Rob Gifford, thankfully, puts the focus back on the Chinese people he meets, as he writes about their dreams, ambitions, fears and frustrations. He further complements this with commentary on his own experience as a foreigner in China, and some of these passages certainly brought a smile to my face as I remembered my own life circa 2002-2004. The writing is brisk and engaging, deftly touching on politics and history without getting weighed down in dense academic analysis. China Road is certainly rooted in a travel experience, but uses its accounts of particular lives and incidents to explore China’s complex history and wax cautiously on future implications. Gifford manages this in a manner that demonstrates his deep knowledge of Chinese history and politics and avoids getting lost in the theoretical ether. He also feels no need to shy away from the usual sensitive topics, but approaches them from a welcome perspective devoid of any condescension or sense of cultural superiority. It is clear that the author has a deep fascination with and respect for the Chinese people, but at the same time he doesn’t let that obfuscate his view regarding the serious problems inherent in the society they’ve built for themselves.

All in all, I think Rob Gifford has written a great book. While it certainly plays to the China expat crowd - which can identify with many of his experiences  - it also provides a balanced, realistic and accessible glimpse into life in the Middle Kingdom for anyone interested in going beyond the numbing economism of the mainstream media.

In particular, I find there is strength in Gifford’s refusal to offer any solid theoretical prognosis on China’s future. In a crowd where some warn of an imminent collapse while others trumpet an inevitable and untouchable rise to global domination, China Road presents the country (properly, in my opinion) as one of such contradiction that no one can reasonably predict how the whole thing will turn out. This is a theme that Gifford touches upon throughout the book, and is perhaps the best analytical tool with which to approach a society country empire civilization so huge, complex and convoluted that any pundit or hack can find ample evidence to support their particular view.

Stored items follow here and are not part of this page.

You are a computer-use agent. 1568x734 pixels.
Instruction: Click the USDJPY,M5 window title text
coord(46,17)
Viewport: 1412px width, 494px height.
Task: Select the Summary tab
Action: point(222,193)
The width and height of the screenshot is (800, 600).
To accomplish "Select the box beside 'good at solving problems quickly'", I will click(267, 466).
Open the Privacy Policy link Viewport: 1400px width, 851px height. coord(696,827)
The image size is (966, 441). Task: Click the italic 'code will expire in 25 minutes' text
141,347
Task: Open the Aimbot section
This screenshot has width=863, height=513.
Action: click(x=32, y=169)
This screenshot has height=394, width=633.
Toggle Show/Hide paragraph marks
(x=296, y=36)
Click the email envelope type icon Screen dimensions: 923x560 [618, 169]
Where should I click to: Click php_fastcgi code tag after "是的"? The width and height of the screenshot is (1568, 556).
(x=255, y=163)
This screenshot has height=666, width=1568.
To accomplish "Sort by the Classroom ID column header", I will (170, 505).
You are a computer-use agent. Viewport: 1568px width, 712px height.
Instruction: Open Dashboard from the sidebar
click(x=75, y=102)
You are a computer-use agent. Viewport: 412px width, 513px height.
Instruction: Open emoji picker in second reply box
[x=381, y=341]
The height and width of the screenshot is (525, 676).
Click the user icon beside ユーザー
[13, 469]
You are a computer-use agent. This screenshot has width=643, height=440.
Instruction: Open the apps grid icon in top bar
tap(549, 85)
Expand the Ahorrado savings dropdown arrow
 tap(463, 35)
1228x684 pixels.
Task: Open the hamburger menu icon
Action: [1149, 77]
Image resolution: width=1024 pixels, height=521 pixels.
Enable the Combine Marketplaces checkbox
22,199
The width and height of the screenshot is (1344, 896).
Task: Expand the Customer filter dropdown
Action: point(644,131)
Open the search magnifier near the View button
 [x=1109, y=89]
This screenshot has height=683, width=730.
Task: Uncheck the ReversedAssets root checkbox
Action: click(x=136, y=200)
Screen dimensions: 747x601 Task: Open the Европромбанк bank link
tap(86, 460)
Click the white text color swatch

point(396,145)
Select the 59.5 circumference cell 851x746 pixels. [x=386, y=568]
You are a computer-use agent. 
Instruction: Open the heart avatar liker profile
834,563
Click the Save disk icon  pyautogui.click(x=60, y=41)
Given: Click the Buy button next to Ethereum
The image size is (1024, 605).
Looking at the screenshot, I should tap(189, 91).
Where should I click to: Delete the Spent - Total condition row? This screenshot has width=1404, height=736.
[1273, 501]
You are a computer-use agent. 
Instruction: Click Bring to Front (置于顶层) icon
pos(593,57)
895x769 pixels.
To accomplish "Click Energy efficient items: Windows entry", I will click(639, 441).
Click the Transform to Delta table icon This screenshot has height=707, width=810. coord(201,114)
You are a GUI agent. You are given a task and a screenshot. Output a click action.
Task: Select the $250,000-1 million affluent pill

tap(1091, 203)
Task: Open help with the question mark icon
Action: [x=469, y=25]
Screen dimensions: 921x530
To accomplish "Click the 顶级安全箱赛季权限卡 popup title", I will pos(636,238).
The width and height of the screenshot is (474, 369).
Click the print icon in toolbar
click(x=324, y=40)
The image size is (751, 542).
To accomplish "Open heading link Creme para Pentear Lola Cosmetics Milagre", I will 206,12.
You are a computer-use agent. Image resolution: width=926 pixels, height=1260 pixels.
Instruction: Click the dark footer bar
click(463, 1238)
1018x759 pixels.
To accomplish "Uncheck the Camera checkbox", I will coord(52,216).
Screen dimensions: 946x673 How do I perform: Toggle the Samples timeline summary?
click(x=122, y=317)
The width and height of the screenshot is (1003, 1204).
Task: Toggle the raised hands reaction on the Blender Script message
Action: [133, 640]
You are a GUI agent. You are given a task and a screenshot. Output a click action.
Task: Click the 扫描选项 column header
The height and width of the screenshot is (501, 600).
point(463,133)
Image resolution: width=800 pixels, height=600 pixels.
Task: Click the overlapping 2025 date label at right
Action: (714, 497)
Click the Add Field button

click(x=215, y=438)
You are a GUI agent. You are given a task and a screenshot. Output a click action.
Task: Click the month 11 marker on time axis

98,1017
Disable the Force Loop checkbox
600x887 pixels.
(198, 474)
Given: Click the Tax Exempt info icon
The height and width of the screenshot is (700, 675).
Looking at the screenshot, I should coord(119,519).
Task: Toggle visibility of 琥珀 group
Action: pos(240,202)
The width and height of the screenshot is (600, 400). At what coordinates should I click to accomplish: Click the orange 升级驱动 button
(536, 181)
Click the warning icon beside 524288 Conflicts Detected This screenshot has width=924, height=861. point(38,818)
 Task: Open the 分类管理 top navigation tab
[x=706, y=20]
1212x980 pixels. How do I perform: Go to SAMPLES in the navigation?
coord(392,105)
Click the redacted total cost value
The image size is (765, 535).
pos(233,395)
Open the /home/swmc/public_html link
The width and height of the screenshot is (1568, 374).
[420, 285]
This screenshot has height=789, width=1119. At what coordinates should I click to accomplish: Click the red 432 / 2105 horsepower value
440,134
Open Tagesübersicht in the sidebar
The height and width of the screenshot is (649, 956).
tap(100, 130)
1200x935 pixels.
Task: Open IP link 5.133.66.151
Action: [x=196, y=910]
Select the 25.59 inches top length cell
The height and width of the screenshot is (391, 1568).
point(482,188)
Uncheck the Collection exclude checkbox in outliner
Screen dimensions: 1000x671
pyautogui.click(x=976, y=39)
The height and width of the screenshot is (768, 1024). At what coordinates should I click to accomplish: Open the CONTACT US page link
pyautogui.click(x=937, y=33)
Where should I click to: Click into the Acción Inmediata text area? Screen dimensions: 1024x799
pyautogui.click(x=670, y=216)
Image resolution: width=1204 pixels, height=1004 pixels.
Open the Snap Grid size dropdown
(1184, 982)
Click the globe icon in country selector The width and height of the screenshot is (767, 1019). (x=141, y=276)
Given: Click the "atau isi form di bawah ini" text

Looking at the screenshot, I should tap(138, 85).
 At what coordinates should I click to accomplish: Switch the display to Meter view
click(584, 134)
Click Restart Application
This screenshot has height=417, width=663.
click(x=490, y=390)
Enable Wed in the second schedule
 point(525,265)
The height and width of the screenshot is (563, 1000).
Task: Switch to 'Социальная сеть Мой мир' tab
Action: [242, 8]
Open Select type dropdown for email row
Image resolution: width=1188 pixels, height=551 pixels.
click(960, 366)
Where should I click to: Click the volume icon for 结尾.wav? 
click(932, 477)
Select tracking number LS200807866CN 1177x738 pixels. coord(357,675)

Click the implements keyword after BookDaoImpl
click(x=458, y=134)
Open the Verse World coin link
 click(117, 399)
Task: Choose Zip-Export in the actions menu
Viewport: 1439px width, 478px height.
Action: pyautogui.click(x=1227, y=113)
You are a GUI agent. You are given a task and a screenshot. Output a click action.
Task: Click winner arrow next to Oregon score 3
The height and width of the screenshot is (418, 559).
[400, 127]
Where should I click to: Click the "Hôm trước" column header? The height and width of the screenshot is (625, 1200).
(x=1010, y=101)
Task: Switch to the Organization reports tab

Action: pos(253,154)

China is both a strong state and a decentralized, chaotic empire where the edges are held together by brute force; it’s bursting with optimism and festering with hopelessness, its greatest source of instability its obsession with stability; it’s a land of unrelenting grand-scale urban development and crumbling stagnation; it’s a society dripping with wealth where most people still fight for basic survival; it’s an unimaginably overcrowded country yet a land of vast, remote landscapes haunting in their quiet beauty; it’s fiercely nationalist yet rudderless and struggling for identity; it ruthlessly destroys its own history to restore its former glory, weighed down by the past while trying to escape it; it calls capitalism communism; it offers freedom yet crushes dissent; it inspires awe and derision; wealth, opportunity and the good life have never been so available to (some) of its citizens, and yet the land is careening precipitously towards environmental suicide. The Chinese have never had it so good- or so bad. There is a saying that the more time you spend in China, the less you should understand it.

China can be anything to anyone, given its size and turbulence- it’s would be no surprise, in the end, if the place simultaneously collapsed and took over the world. Thankfully, to Rob Gifford it simply provided the opportunity to write a thoroughly enjoyable book called China Road, which allowed me to travel once again on those kung fu movie bus rides through the desert, as my present life is increasingly reduced to hermetically-sealed office space. It brought me back to a time in my own life when I crashed through the deserts of Xinjiang or the backwaters of Henan, staring out the window and being wonderfully confused and conflicted about the Chinese world passing by outside.